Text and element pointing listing

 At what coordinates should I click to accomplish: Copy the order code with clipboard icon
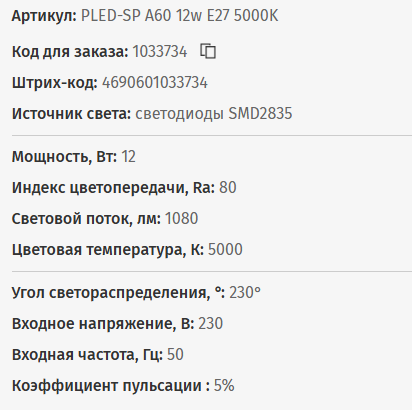[208, 51]
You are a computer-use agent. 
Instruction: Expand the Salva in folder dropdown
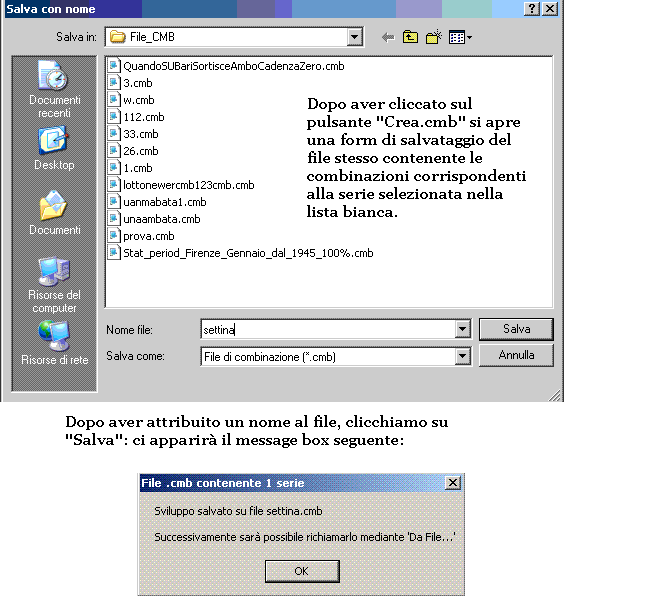point(354,38)
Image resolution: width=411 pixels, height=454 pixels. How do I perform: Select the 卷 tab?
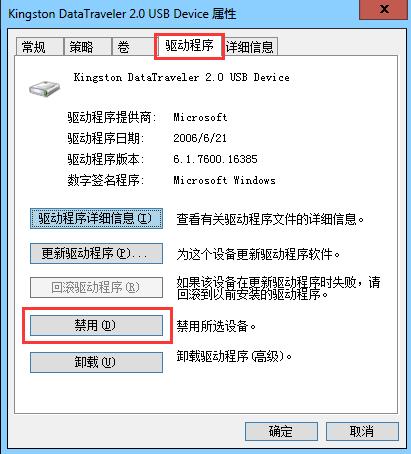[133, 47]
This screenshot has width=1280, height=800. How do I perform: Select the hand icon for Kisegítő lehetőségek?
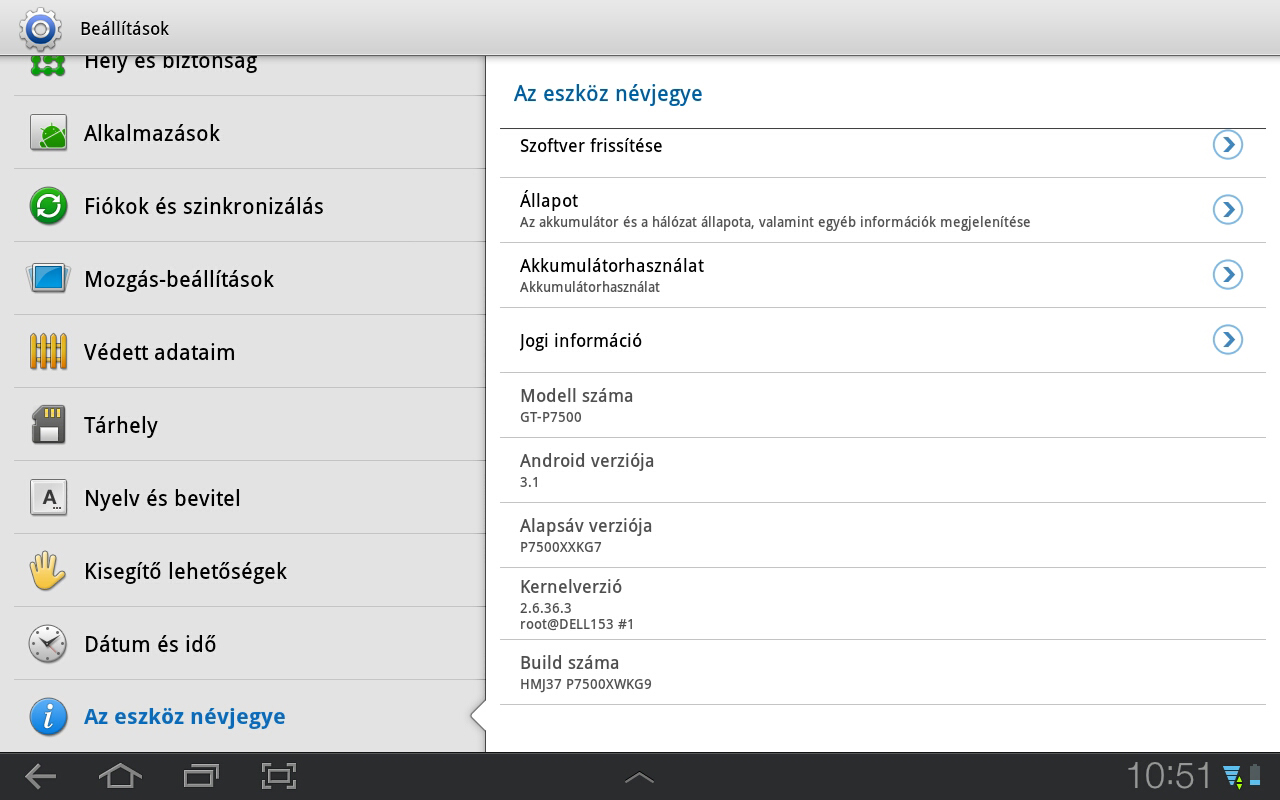click(48, 571)
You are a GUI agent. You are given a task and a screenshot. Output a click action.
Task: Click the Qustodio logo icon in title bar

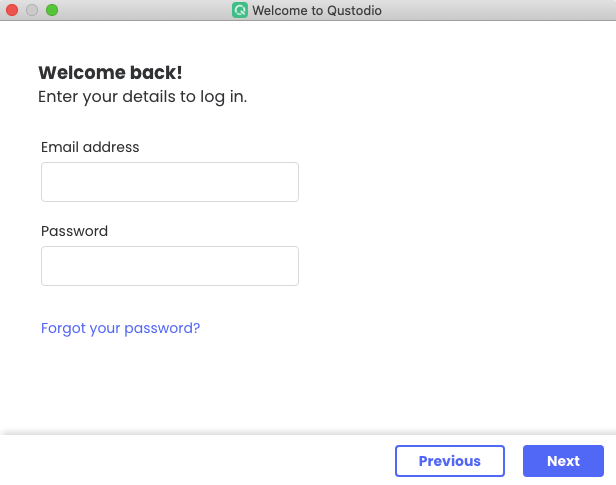point(240,11)
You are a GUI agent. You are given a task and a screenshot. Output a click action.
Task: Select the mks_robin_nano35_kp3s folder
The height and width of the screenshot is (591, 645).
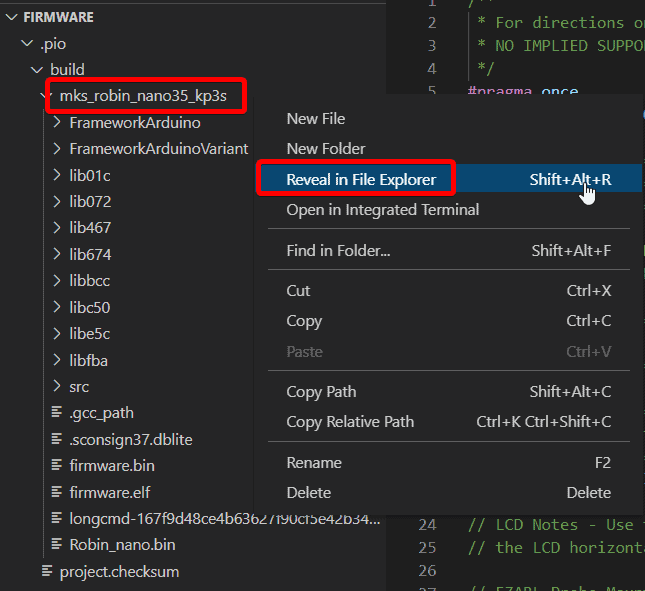point(150,97)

GIVEN INSTRUCTION -
Output the stretch of the listing from the line containing "This screenshot has" through the end of the listing as a two-column CSV with the headers "request" and "answer". Give one row per request, put each value in a single quoted field with its line breaks replaced by spaces, and omit the pictures.

THE OUTPUT -
request,answer
"This screenshot has width=1280, height=800. How do I perform: Select the hand icon for Kisegítő lehetőségek?","click(48, 571)"
"You are a GUI agent. You are given a task and a screenshot. Output a click action. Task: Click the Qustodio logo icon in title bar","point(240,11)"
"You are a GUI agent. You are given a task and a screenshot. Output a click action. Task: Select the mks_robin_nano35_kp3s folder The height and width of the screenshot is (591, 645).","point(150,97)"